Un tel chantier serait à haut risque. L’Europe s’est déjà cassée les dents en étant obligée en 2005 d’abandonner son projet de Constitution après le refus par référendums des Néerlandais et des Français. La formule réduite qui lui a succédé, le traité de Lisbonne, a eu toutes les peines à se faire adopter et ratifier en 2009, en Irlande et en République tchèque en particulier. A l’époque, les gouvernements européens avaient juré qu’on ne toucherait plus fondamentalement au texte pendant des années. Il n’est pas certain non plus que les pays européens favorables à un changement de traité aient le même objectif. Celui de l’Allemagne, garante de la zone euro du fait de sa puissance économique et financière, est clairement d’ancrer dans le marbre un net durcissement de la discipline budgétaire commune. D’autres pourraient en profiter pour relancer l’idée des euro-obligations, dont Berlin ne veut pas.
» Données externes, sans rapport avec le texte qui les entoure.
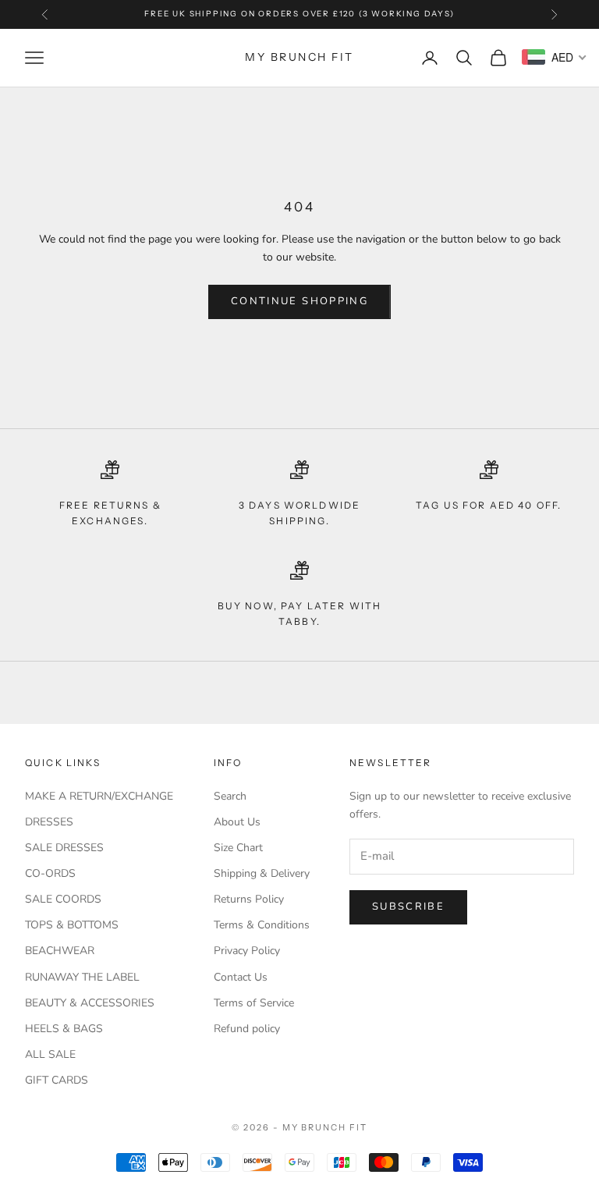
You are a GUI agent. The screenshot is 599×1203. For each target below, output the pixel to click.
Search (230, 796)
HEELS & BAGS (64, 1028)
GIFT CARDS (56, 1080)
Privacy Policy (247, 950)
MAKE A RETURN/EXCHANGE (99, 796)
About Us (237, 821)
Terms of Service (254, 1002)
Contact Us (241, 977)
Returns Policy (249, 899)
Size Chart (238, 847)
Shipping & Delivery (262, 873)
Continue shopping (299, 301)
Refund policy (247, 1028)
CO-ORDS (50, 873)
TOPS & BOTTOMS (72, 924)
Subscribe (408, 907)
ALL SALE (50, 1054)
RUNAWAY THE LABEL (82, 977)
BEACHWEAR (59, 950)
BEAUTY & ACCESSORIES (89, 1002)
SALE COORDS (63, 899)
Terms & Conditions (262, 924)
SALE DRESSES (64, 847)
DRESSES (49, 821)
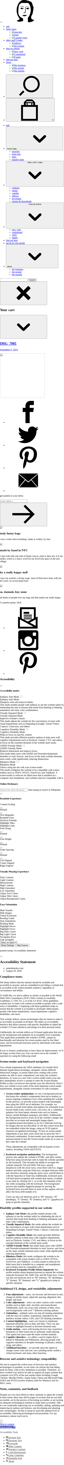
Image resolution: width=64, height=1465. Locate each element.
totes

Le président de la Commission européenne, José Manuel Barroso, a confirmé mercredi au Parlement que ses services allaient présenter «bientôt» une étude sur les options possibles en vue créer un tel mécanisme de mutualisation des dettes entre pays de la zone euro. «Certaines pourront être mises en œuvre dans le cadre du traité (européen) actuel, d’autres nécessiteront un changement de traité», a-t-il prévenu. Pour le commissaire européen Olli Rehn, l’Europe ne peut plus choisir le statu quo. «Il nous faut pourvoir décider plus vite et plus efficacement», a-t-il dit. «Les structures institutionnelles actuelles ne sont pas suffisantes pour répondre à la crise actuelle, nous avons besoin d’un nouvel élan fédérateur qui doit commencer dès aujourd’hui», a-t-il ajouté.